A complex interplay of demographic, socioeconomic, and geographic factors influence treatment patterns of high-grade aSAH in the United States.

摘要

背景与目的

尽管高级别(Hunt和Hess 4级及5级)动脉瘤性蛛网膜下腔出血(aSAH)通常预后较差,但先前已证明早期积极治疗可带来显著的生存优势。本研究旨在评估美国高级别aSAH治疗的地理、人口统计学和社会经济决定因素。

方法

使用国际疾病分类第10次修订版临床修订本(ICD)编码,查询全国住院患者样本(NIS),以确定2015年至2019年期间成人高级别aSAH住院病例。该分析的主要临床终点是通过手术或血管内介入(SEI)进行的动脉瘤治疗,而感兴趣的暴露因素是按普查分区划分的地理区域。将有利的功能结局(通过二分法NIS-SAH结局测量或NIS-SOM评估)和院内死亡率作为治疗组和保守治疗组的次要终点进行评估。

结果

在99460例确诊的aSAH患者中,36795例(37.0%)为高级别,其中9210例(25.0%)接受了SEI治疗。
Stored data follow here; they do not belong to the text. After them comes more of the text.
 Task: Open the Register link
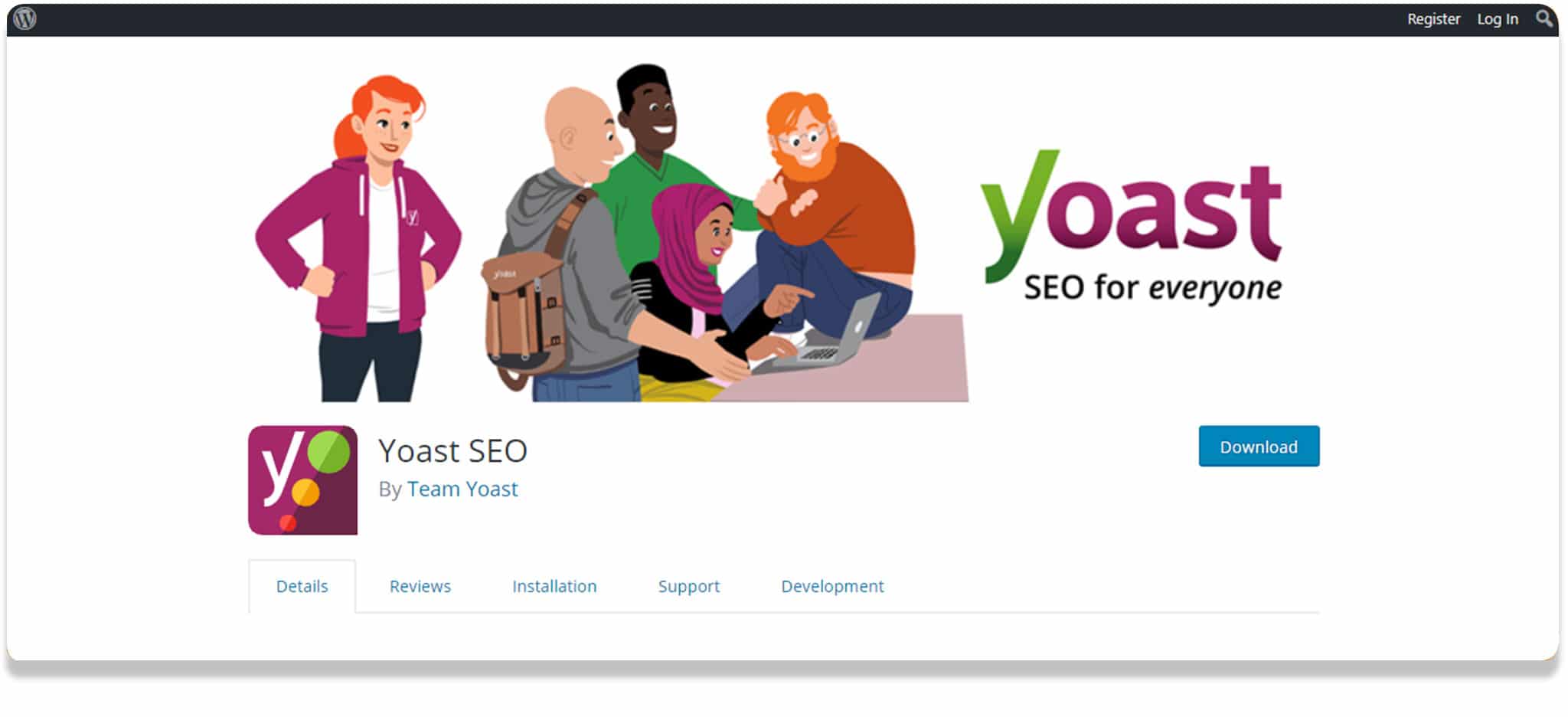[x=1433, y=19]
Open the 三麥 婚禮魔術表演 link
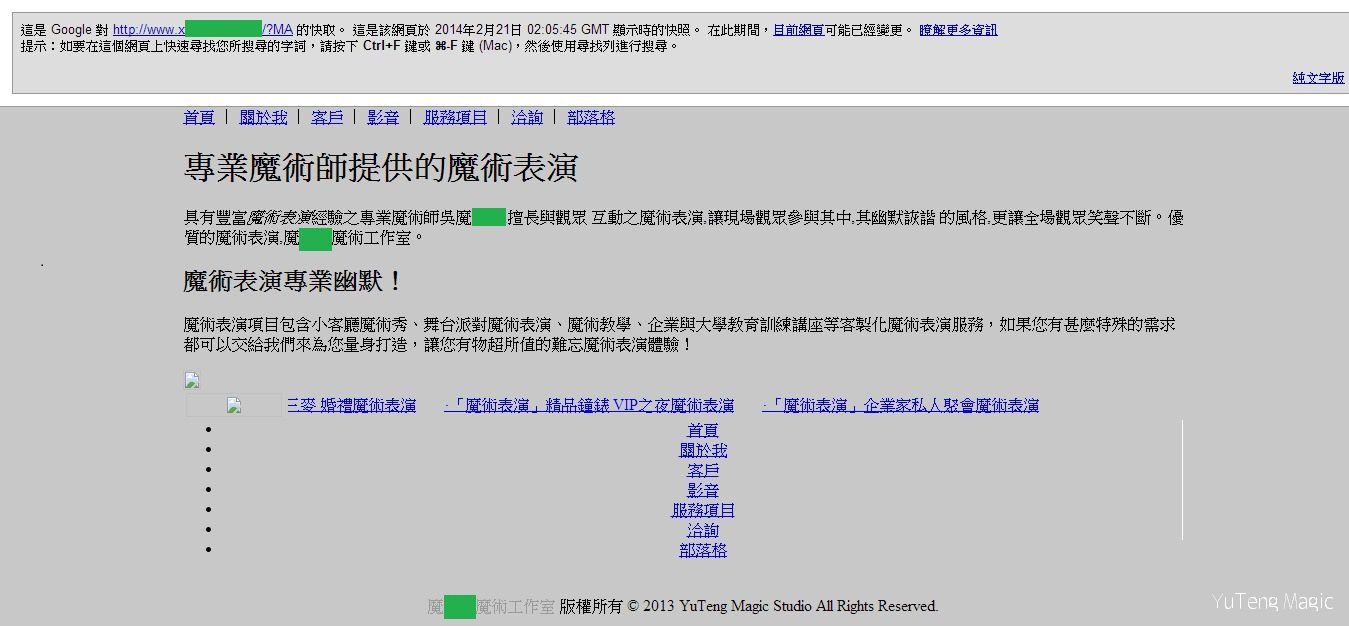This screenshot has width=1349, height=626. (351, 405)
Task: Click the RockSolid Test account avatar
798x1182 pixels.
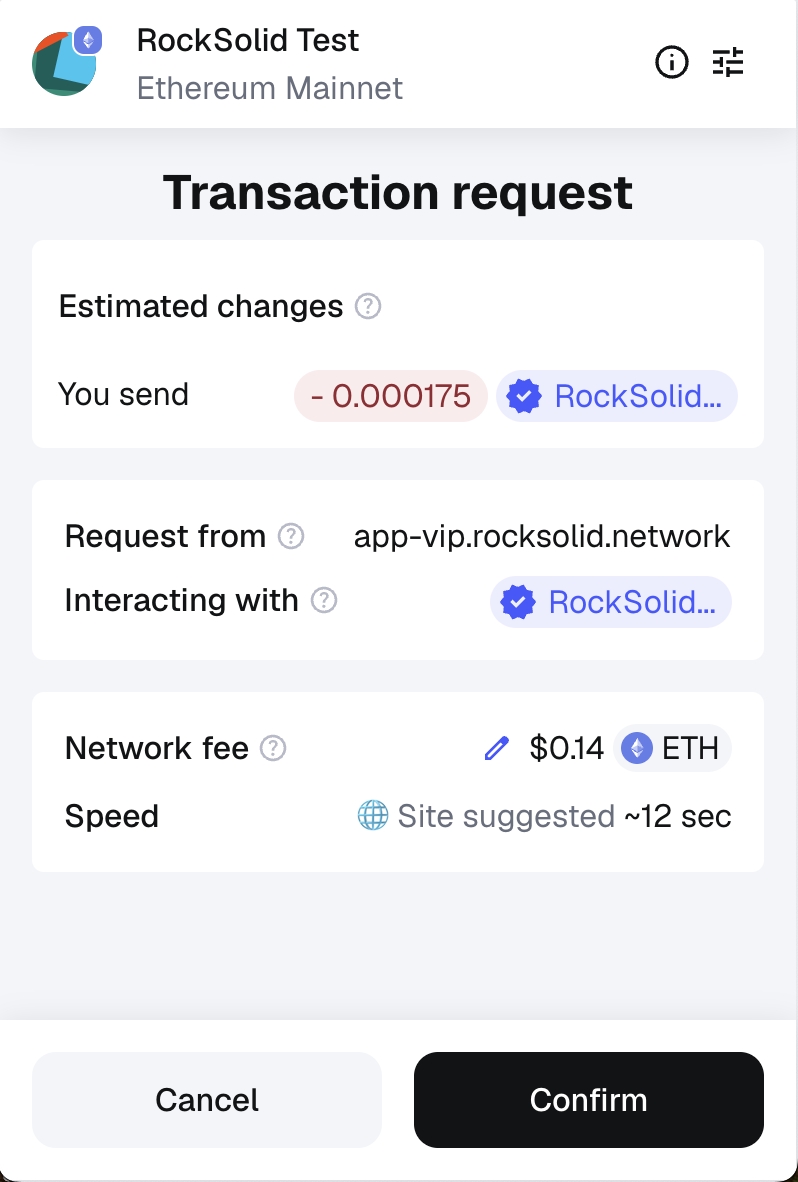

经过多变量逻辑回归分析,SEI治疗的决定因素包括女性(调整后比值比(aOR)1.42,95%置信区间1.35至1.51)、转院入院(aOR 1.18,95%置信区间1.12至1.25)、私人保险(对照:政府资助保险)(aOR 1.21,95%置信区间1.14至1.28)以及政府医院所有权(对照:私人所有权)(aOR 1.17,95%置信区间1.09至1.25),而年龄增加(每十年)(aOR 0.93,95%置信区间0.91至0.95)、死亡风险增加(aOR 0.60,95%置信区间0.57至0.63)、城市非教学医院状态(aOR 0.66,95%置信区间0.59至0.73)、农村医院位置(aOR 0.13,95%置信区间0.07至0.25)、小医院床位规模(aOR 0.68,95%置信区间0.60至0.76)以及地理区域(南大西洋地区(aOR 0.72,95%置信区间0.63至0.83)、东中南部地区(aOR 0.75,95%置信区间0.64至0.88)和山区(aOR 0.72,95%置信区间0.61至0.85))与治疗可能性较低相关。与保守治疗的患者相比,接受SEI治疗的高级别aSAH患者的有利功能结局发生率显著更高(20.1%对17.3%;OR 1.20,95%置信区间1.13至1.28,P<0.001),死亡率更低(25.8%对49.1%;OR 0.36,95%置信区间0.34至0.38,P<0.001)。

结论

人口统计学、社会经济和地理因素的复杂相互作用影响着美国高级别aSAH的治疗模式。